By Jeff Ray, CEO, Ventyx
Seeing vehicles from Uber and Lyft, the car-sharing services, cruising the streets of major American cities gets me excited about what could happen to the industry I serve – electric utilities – in this new sharing economy. Sharing has already disrupted – to the point of destruction – music, newspapers, and book-publishing. Now taxis and airport limos, among many other industries, are undergoing wrenching change. Due to Uber and Lyft, many old-line taxi companies can’t find enough drivers to fill their cabs.
So what does this have to do with energy and electric utilities? Everything. More is going to change in the utility industry in the next 10 years than in the last 100. That change will be for the better as shrewd utilities and government regulators innovate and advance the utility business model like the economy as a whole.
The way utilities make money today is straightforward, but profoundly constrained: regulators determine allowable profits and utilities sell energy priced accordingly. Most utilities score solid marks for promoting green behavior with their energy conservation programs, but every kilowatt-hour that consumers conserve or generate themselves with renewables is a kilowatt-hour that the utility is not selling – a loss of revenue under our current model.

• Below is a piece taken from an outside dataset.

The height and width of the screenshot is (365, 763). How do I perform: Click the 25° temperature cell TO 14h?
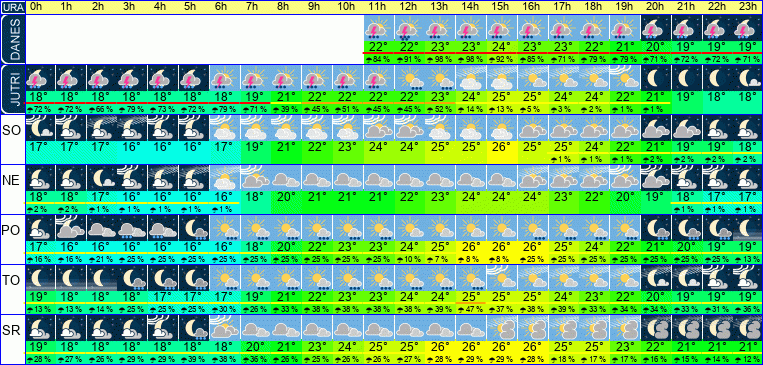[470, 296]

Understandably, advances in renewables, storage and more capture our utilities’ attention as they must operate within our legacy business model. In an outdated system, every technical advance is a potential revenue threat. And for the savvy utility CEO, an opportunity. For example, some communities are currently sharing the cost and benefits of solar installations in so-called “solar gardens,” or forming energy cooperatives. Smart, energy-saving Internet-connected devices like the Nest thermostat system are proliferating. Tesla and eVgo, among others, are building national networks of electric vehicle charging stations independent of local utilities. Distributed power providers such as NRG Energy, which serves nearly 3 million customers in 16 states, is currently selling as well as conducting trials of highly efficient, sustainable solutions including solar power and combined heat and power units that are strong enough to power the average home. “Old school” utility companies themselves offer innovative services like Opower, helping consumers compare energy usage with their neighbors to highlight and target inefficiencies. These and other innovations represent a potential loss of revenue for utilities under the legacy model.
Now the good news: these innovations might be threats under the old model, but they are opportunities for the innovative utility looking to expand its mandate, service offerings, and impact. With an intimate knowledge of the local grid, a fleet of trucks and the expertise to match, who else is better equipped to install and service household solar systems, electric vehicle charging stations, fuel cells, and more?
Looking for more good news? Though such sharing-economy innovations as Uber and Lyft might threaten the taxi and limo industry, they still require that sophisticated infrastructure we call the streets. Utilities threatened by declining sales of kilowatt-hours are now wisely moving to reinvent themselves. They are moving beyond the current, outmoded, metered-taxi business model to become the equivalent of the streets and the skilled experts that service that invaluable infrastructure while offering new services. Without this infrastructure, nothing energy-related can happen.
Those revenue-reducing examples – solar gardens, community energy coops, Tesla, EV charging stations, home fuel cells, Opower, and so on – most require connection to the grid at some point. Without the grid, the fundamental energy infrastructure, America is 313 million disconnected points of light.
Where will our electric utilities fit in the sharing economy? Clearly, the current/legacy business model will move utilities toward the twilight struggle of record companies, newspapers, book stores, and the taxi industry. But the success of young sharing economy companies inspires utilities – and their regulators – to embrace the opportunities, selling not kilowatt-hours but value-added grid infrastructure services. In this way the industry will find itself at the very center of the future. It’s an exciting time to be in the energy business.